Third, Latino small business owners are often early adopters and embrace innovation. Trying the same strategies will not make small businesses successful in the long-term; however, adapting to the changing needs of the community and trying out different innovations can help small businesses thrive during the pandemic7.
Also, Latino business owners who pursue higher education and mentorship are more likely to search and successfully apply for funding and resources to save their businesses. For instance, in efforts to share resources to Spanish-speaking, small business Latino owners, La Music has been actively sharing resources via a podcast and live radio show called “La Voz del Negocio Hispano,” which provides mentorship to small businesses. Additionally, the United States Hispanic Chamber of Commerce (USHCC) is leading a #NuestrosNegocios campaign in partnership with Telemundo and Comcast via online and television networks to provide financial resources to the Latino community, nationwide. These resources have been supporting millions of Latino-owned businesses to ensure they continue to operate successfully during the COVID-19 pandemic.
Even celebrities such as Grammy Award winner Pitbull have partnered with the Global Entrepreneurship Network and Hello Alice to launch the Hispanic Small Business Center that provides $10,000 emergency grants, mentorship, and guides Latino-owned small businesses impacted by the pandemic.

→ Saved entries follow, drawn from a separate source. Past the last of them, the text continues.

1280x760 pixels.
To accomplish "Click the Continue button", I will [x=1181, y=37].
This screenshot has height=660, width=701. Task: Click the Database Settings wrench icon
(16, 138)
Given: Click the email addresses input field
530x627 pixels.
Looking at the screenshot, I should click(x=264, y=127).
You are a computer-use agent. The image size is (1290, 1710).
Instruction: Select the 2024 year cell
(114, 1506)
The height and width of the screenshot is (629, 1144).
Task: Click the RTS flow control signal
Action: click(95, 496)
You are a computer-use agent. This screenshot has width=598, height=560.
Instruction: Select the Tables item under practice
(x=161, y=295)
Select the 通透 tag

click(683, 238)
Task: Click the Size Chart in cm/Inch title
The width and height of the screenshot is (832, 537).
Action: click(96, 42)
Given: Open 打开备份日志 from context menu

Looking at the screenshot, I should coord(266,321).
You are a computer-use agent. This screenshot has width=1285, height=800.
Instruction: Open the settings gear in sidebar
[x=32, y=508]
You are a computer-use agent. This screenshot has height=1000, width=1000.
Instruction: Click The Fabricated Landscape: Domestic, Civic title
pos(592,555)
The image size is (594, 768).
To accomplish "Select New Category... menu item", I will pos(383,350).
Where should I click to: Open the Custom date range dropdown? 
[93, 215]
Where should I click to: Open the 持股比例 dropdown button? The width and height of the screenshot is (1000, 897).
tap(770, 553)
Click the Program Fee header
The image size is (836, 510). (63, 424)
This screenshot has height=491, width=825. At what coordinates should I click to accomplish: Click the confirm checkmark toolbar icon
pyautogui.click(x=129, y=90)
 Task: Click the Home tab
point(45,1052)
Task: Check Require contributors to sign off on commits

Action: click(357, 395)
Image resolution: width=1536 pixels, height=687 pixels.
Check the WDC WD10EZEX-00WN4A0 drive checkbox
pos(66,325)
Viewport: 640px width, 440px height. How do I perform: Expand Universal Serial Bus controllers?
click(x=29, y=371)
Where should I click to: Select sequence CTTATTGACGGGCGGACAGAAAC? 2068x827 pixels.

Other Hispanic-owned business owners have found relief during the COVID-19 pandemic by obtaining financial support and resources from the Mexican Consulate, which focuses on maintaining external relationships with small businesses in cities across the U.S. including San Antonio, Houston, Las Vegas, and many others. Additional support has been achieved from local and state relief funding such as obtaining grants and low-cost loans to address pandemic needs from the Institute for Local Self-Reliance.
Here in the Amarillo area, Hispanic-owned businesses have received support during the pandemic from West Texas A&M’s Small Business Development Center (SBDC), which includes workshops and trainings to support the success of small businesses in the Panhandle community. And, individuals from the Hispanic community who wish to advance their education in business can apply to get their undergraduate degree in General Business with an Entrepreneurship Specialization or an online MBA at the Paul and Virginia Engler College of Business at West Texas A&M University. With all of these resources in mind, Hispanic-owned businesses can continue to thrive despite facing challenges during this pandemic.